Segment Start: Records shown

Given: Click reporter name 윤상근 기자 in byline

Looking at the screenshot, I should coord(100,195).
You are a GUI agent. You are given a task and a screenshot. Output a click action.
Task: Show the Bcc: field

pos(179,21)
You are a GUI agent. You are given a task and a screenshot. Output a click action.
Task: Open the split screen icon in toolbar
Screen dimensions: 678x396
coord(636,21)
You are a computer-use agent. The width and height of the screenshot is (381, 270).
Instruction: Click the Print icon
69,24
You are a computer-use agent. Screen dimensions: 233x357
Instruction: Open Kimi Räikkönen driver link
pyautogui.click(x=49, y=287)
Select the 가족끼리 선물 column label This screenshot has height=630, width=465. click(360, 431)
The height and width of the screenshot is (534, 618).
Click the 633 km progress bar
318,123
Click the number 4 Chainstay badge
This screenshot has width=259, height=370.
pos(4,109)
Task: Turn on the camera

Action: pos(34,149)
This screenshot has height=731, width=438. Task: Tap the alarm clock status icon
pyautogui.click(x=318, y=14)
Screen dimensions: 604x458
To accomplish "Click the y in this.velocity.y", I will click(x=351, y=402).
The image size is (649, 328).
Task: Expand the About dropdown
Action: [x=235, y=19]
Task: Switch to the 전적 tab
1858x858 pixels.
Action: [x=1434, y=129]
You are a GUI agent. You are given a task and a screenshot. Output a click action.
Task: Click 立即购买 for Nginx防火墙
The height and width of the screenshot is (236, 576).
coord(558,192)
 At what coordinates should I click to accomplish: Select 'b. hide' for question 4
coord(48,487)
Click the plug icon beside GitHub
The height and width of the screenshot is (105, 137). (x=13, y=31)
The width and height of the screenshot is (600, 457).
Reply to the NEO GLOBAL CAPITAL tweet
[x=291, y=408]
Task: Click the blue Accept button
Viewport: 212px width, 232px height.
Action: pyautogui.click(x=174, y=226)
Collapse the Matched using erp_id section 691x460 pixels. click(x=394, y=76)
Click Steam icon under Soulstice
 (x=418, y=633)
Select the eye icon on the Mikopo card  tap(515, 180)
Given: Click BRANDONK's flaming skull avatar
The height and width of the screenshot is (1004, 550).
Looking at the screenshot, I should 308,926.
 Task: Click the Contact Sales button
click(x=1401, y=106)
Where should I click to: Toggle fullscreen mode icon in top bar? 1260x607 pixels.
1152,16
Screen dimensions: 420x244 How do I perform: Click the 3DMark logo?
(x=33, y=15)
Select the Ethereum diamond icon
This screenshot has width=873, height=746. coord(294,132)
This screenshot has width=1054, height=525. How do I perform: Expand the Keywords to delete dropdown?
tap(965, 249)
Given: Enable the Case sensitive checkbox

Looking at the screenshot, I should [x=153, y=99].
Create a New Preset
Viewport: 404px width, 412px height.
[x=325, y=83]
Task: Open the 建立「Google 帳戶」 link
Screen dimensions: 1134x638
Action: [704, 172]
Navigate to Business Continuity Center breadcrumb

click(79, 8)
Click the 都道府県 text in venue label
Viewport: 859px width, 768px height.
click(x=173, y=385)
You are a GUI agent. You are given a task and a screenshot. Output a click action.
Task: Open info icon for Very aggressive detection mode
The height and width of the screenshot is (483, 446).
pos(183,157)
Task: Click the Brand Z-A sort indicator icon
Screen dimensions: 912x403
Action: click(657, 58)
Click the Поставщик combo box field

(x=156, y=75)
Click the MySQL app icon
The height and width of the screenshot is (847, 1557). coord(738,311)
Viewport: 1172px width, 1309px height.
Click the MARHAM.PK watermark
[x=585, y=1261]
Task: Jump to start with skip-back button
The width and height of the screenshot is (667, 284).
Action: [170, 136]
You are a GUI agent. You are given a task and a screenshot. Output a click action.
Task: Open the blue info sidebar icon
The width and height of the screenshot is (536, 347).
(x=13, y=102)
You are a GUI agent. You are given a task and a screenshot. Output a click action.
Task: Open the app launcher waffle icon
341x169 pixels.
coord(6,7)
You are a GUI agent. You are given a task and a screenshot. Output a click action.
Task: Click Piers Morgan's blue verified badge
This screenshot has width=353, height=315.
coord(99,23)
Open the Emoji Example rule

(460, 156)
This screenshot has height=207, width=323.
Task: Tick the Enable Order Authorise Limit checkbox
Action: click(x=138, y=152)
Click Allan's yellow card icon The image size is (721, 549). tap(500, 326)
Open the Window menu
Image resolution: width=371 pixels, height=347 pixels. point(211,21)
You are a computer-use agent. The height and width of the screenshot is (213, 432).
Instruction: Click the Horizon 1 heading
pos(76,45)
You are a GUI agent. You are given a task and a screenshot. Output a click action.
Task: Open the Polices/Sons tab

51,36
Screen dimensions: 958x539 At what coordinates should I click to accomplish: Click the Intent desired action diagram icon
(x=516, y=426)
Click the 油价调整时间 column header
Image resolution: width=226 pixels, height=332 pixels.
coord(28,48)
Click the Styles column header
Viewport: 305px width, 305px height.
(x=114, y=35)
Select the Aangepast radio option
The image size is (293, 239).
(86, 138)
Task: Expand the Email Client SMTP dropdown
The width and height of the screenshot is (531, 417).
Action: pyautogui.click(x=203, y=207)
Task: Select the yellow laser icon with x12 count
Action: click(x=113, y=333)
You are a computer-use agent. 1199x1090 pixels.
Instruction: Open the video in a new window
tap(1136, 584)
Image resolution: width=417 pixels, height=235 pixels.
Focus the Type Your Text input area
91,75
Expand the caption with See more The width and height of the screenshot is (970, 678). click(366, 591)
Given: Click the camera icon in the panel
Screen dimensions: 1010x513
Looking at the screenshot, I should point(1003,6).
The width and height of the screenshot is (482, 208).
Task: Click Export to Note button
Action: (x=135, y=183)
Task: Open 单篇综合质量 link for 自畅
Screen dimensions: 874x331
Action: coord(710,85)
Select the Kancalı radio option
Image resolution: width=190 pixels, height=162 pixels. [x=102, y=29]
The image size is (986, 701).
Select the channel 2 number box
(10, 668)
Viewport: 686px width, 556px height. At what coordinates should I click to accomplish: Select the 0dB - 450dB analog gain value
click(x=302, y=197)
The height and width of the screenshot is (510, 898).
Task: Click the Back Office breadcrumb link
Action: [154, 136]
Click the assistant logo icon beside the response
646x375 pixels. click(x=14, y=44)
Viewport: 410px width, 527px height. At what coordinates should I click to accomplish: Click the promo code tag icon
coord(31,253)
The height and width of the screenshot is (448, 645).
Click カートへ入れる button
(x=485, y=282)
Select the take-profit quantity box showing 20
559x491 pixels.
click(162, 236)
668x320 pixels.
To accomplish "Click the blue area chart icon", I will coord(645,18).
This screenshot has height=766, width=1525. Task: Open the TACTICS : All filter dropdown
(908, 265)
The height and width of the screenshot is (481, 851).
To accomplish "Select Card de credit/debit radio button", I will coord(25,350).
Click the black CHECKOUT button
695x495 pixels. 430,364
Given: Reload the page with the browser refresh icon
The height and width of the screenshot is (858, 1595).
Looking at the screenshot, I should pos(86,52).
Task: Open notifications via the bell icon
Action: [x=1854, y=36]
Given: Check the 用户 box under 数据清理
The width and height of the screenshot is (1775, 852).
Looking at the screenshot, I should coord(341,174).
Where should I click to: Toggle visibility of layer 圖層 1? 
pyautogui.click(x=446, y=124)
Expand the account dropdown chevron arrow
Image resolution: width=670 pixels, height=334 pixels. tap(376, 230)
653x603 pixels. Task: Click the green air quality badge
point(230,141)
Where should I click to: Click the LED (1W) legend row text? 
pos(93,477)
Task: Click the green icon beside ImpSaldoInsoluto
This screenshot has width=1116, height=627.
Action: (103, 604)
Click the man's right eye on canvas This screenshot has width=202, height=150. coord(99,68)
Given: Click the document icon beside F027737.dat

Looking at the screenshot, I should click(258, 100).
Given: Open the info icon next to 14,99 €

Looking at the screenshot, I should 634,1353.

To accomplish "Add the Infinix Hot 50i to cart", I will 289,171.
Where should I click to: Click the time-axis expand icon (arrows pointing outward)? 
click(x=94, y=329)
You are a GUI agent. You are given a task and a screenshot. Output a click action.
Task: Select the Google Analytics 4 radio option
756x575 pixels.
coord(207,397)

Segment End: Records shown

> _Try it_: Begin with the line that contains "Where should I click to: Click the time-axis" and end with the last line of the records; set down every line in that span exactly, and nothing else.

> _Output of the task_:
Where should I click to: Click the time-axis expand icon (arrows pointing outward)? 
click(x=94, y=329)
You are a GUI agent. You are given a task and a screenshot. Output a click action.
Task: Select the Google Analytics 4 radio option
756x575 pixels.
coord(207,397)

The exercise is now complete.